Interviewer: "What do you think of the name Monster?" Respondent: "Ew! They're scary and dangerous!"

Interviewer: "What about Amazon?" Respondent: "Jungle … drowning … snakes … piranhas …"

Interviewer: "Apple?" Respondent: "A bad apple spoils the whole bunch."

Interviewer: "Caterpillar?" Respondent: "Squishy, ​​soft, and squirmy."

Interviewer to new business owner: "I think we can safely assume these would be bad brand names …"
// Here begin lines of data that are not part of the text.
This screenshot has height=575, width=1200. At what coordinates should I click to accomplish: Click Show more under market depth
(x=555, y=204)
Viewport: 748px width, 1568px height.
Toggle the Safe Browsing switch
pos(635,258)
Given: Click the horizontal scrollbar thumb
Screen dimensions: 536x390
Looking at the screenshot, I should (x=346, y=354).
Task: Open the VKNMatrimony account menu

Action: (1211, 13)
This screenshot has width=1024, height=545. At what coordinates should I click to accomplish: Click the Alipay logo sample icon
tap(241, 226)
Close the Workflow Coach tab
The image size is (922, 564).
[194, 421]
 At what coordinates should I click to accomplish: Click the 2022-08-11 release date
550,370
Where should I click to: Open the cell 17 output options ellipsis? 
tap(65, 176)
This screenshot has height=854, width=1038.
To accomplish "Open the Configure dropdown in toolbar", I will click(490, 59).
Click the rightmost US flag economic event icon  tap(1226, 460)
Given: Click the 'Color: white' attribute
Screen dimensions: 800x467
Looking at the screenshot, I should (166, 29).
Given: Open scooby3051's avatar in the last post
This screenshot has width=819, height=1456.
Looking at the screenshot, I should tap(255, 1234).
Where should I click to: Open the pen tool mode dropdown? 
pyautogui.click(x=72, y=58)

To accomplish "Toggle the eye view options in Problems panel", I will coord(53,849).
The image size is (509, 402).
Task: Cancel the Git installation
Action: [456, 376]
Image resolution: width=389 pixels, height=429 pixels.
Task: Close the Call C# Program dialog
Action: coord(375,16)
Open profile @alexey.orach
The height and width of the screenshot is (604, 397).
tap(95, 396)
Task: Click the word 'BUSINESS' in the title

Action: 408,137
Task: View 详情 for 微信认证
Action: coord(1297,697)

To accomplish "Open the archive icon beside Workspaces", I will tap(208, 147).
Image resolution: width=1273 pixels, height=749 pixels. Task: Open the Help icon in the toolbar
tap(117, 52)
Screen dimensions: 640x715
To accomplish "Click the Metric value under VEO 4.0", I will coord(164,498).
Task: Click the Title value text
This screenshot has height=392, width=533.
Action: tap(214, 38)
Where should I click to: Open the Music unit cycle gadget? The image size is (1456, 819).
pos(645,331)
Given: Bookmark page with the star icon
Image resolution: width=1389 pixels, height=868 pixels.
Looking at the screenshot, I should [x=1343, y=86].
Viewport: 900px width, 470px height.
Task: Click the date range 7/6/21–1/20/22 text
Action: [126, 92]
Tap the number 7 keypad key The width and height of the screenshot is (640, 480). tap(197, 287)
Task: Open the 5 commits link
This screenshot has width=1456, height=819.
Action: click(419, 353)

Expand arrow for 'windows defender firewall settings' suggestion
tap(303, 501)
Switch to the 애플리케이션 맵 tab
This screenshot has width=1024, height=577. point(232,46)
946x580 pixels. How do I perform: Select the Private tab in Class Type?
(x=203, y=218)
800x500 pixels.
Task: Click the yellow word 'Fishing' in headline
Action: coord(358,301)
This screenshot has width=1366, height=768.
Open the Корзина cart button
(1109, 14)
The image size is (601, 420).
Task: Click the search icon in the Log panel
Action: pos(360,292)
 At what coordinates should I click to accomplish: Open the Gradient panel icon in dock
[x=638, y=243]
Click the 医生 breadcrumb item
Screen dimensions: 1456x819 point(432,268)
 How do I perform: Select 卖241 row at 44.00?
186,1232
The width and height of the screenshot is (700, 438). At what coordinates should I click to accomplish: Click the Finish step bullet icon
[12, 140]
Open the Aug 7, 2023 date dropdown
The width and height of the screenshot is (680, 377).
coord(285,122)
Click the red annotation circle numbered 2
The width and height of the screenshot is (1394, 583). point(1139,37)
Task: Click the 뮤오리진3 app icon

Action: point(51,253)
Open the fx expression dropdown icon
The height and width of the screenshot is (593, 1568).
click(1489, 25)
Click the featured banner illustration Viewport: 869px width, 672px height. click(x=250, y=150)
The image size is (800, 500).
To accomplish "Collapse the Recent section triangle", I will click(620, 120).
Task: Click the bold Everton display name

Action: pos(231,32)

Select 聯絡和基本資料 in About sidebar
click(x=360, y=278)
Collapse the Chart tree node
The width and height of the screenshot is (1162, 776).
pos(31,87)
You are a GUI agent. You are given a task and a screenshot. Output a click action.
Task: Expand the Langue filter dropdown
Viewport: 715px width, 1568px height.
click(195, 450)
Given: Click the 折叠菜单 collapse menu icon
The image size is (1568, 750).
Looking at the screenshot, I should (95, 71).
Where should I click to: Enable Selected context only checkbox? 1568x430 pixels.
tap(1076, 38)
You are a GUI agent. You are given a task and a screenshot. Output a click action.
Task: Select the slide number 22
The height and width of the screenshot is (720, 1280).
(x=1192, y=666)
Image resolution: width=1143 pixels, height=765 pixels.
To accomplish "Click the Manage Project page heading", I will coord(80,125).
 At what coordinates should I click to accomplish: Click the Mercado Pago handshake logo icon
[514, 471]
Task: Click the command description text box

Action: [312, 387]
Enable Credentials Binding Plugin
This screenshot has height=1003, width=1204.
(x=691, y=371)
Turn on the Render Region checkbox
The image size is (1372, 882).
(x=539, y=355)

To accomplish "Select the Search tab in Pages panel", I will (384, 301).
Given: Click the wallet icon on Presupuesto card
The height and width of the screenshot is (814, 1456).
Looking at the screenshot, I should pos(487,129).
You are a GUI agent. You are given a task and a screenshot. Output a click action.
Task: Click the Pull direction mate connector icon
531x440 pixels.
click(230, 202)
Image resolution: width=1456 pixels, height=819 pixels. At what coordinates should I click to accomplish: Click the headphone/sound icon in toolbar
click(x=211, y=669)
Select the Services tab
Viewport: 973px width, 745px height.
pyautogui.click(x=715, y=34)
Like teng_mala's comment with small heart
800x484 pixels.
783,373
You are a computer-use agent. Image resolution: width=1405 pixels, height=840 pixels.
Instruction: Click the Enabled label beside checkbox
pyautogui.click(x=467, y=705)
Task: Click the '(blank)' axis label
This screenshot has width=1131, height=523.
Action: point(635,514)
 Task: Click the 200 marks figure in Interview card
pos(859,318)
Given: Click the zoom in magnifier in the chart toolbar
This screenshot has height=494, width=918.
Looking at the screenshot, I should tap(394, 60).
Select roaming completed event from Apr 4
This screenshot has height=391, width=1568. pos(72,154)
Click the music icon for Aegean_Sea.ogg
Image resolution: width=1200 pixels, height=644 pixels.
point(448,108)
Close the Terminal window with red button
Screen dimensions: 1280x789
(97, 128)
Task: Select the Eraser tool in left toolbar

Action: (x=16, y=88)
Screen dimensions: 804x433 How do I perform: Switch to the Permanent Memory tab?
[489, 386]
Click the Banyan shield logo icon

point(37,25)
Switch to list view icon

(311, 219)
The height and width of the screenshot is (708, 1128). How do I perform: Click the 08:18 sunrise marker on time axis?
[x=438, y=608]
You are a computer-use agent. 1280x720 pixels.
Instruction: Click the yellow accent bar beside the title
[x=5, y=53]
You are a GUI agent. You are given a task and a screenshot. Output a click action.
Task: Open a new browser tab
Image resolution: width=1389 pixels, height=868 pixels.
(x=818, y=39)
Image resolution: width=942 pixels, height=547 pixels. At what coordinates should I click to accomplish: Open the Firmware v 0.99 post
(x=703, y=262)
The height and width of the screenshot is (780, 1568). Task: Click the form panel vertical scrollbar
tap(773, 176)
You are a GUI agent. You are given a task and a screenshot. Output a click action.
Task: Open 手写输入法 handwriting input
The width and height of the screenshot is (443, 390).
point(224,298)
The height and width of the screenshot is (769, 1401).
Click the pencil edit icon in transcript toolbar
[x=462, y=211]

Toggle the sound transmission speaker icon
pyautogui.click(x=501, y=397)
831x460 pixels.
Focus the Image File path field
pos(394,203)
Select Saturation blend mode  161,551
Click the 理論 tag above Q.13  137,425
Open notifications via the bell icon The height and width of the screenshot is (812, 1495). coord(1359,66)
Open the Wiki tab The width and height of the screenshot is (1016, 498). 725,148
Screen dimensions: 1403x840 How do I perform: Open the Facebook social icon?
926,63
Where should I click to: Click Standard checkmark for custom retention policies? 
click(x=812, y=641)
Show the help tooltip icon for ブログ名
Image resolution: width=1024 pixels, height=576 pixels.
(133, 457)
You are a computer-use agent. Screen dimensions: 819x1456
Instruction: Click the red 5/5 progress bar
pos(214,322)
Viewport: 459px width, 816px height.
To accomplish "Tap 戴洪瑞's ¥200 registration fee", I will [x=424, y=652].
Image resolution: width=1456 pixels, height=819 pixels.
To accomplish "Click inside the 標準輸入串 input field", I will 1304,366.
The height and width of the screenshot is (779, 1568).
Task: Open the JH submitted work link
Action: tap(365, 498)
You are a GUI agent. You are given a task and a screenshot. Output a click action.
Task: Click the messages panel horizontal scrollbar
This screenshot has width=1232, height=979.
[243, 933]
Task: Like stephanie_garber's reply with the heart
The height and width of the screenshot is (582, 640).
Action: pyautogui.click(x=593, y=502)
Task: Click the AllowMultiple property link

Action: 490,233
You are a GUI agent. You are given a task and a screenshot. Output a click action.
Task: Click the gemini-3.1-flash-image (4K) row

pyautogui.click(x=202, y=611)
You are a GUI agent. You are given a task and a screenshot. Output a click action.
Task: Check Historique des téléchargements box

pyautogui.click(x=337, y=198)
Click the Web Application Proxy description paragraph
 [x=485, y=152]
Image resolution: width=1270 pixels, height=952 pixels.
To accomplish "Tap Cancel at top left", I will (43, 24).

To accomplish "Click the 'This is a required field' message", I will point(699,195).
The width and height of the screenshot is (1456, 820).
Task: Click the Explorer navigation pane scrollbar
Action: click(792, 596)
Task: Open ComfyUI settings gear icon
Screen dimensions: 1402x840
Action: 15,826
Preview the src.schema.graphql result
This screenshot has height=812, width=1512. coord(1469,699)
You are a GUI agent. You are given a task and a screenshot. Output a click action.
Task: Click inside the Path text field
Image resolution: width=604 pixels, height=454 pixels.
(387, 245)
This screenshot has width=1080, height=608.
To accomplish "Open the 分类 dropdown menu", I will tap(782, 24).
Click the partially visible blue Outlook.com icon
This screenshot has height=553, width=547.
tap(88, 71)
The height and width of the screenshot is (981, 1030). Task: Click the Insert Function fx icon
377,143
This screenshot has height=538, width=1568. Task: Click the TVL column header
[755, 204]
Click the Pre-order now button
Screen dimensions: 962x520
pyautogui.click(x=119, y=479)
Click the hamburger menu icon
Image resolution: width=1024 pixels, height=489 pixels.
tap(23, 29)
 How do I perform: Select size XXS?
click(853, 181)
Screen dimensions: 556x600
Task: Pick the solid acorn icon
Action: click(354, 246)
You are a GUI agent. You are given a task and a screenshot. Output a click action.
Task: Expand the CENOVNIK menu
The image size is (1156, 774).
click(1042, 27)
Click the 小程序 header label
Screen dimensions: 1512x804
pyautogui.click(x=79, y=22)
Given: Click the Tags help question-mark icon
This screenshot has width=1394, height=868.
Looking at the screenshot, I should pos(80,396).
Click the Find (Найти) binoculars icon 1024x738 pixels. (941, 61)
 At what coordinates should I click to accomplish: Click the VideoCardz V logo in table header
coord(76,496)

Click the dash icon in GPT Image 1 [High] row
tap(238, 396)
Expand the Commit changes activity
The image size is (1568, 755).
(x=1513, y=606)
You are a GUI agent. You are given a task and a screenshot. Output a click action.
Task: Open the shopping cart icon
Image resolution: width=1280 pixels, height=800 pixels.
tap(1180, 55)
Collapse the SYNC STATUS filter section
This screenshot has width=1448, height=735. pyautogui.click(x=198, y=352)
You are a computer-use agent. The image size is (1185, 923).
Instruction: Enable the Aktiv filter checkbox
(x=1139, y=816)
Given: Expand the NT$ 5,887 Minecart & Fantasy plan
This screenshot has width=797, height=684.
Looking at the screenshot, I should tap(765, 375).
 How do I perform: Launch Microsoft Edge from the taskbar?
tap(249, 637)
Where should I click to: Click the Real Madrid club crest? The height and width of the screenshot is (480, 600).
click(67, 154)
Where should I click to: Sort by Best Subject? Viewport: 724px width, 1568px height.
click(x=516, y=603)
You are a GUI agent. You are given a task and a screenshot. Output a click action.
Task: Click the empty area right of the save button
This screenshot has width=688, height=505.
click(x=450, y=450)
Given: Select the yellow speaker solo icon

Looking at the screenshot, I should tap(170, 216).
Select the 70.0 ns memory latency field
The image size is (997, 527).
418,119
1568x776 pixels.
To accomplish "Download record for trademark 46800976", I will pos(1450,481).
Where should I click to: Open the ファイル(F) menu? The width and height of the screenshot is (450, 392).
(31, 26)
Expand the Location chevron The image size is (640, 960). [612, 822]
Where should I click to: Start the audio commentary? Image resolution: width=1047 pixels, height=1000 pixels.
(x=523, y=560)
So if it's not a matter of free associations, then what determines a good name? Again, it's that all important element known as "engagement." Engagement is what causes you to lean forward, ask twice, invite more information and pursue the conversation. A good name should invite a discussion, start a conversation and "engage" the other person's interest and attention. That's why Amazon, even though it says nothing about what it does, works better than Books-A-Million. Amazon is open and inviting and Books-A-Million is literal and descriptive. Amazon speaks to the process … flowing, easy, abundant. Books-A-Million speaks to the products … books. And while Amazon leaves room for the company to grow in any number of directions, Books-A-Million leaves the company in a bind. I once heard an ad for a company called Just Brakes. Since they had outdrown this narrow niche, they adopted a new tag line … "We're more than just brakes."

Let's take another example. Linens & Things is needlessly redundant since most people, after seeing a newspaper ad, or walking by the store window, will know the company sells linens and things. It would be better to use the name to capture some key strategic position or advantage, or to evoke a feeling or emotion. Is Linen & Things the best, the fastest, the largest, the most service orientated, the trendiest? We simply do not know. They have described but they have not evoked. They've explained but they have not engaged.

The objection I routinely hear is "But with names like these, no one will know what I do!" And that's when I explain that trust is needed … trust in the power of context to fill in the blanks. That way the name is freed to paint a picture, engage the senses and position the brand to reflect not what you do, but how you do it.

So will any weird word work?

No.

Weird for weird sake will just leave the customer scratching his or her head in bewilderment of moving on in indifference. Bold, engaging names will create the desire to know more, and that's where you need to be ready to tell the story. The name then becomes a segue to a larger story. It starts with the name and tagline and then continues to the: 15 second elevator speech and beyond.

One of our clients we named was TKO Surgical. When asked if that's a boxing reference, our client gives an emphatic "yes," explaining that they have a mission to both defend and fight for their clients' needs. They'll champion their cause and remain in their corner until the last bell sounds. Their tag line? "Technically Superior."

So when a name is based on a metaphor, a key attribute, an acronym, or a positive connotation, the overeaching goal is to create a name that engages. Perhaps that's why Albert Einstein asserted that "Imagination is more important than knowledge." If given the choice of engaging vs. informing, opt for a name that begs for more. It may seem weird, but the results can be wonderful.